▸ Problem statement: Your answer must be the exact lines from the one with "Given: Open the 如何预览过滤文件 link" to the end of the data, both included, with no pictures.

▸ Data listing:

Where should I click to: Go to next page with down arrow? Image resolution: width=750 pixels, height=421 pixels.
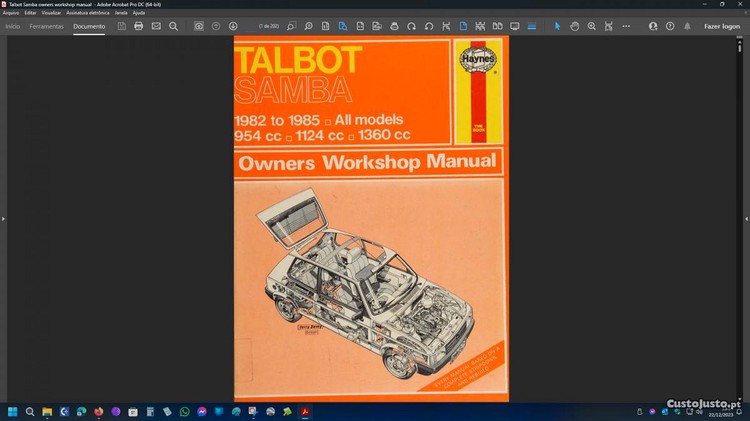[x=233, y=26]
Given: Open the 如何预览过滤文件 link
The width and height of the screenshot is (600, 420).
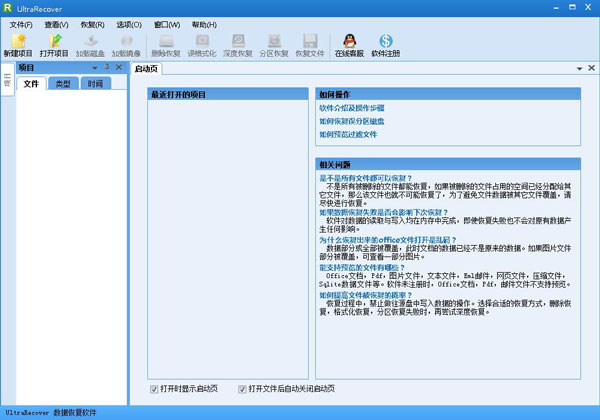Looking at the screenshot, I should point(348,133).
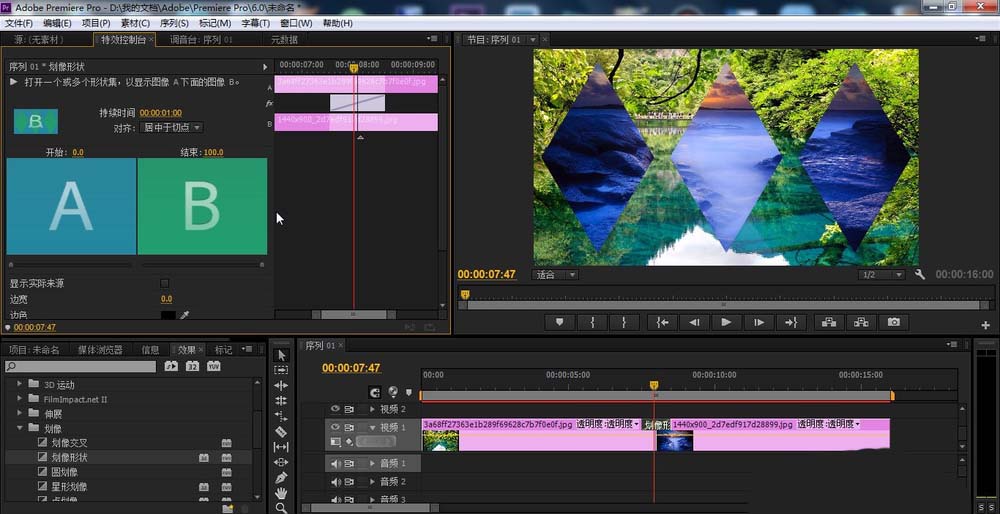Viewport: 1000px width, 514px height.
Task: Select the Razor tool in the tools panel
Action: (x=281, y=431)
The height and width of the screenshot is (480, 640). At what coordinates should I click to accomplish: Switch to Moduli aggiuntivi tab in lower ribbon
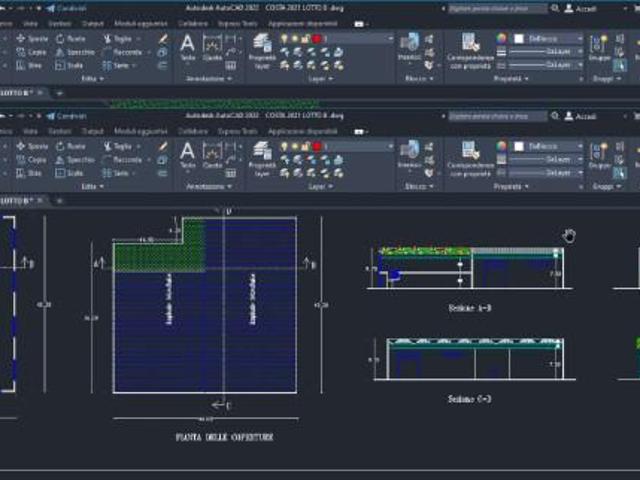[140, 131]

▸ Your solution:
Given: Open the 如何预览过滤文件 link
The width and height of the screenshot is (600, 420).
Looking at the screenshot, I should point(348,133).
Viewport: 1000px width, 514px height.
Task: Select the Razor tool in the tools panel
Action: (x=281, y=431)
The height and width of the screenshot is (480, 640). At what coordinates should I click to accomplish: Switch to Moduli aggiuntivi tab in lower ribbon
[140, 131]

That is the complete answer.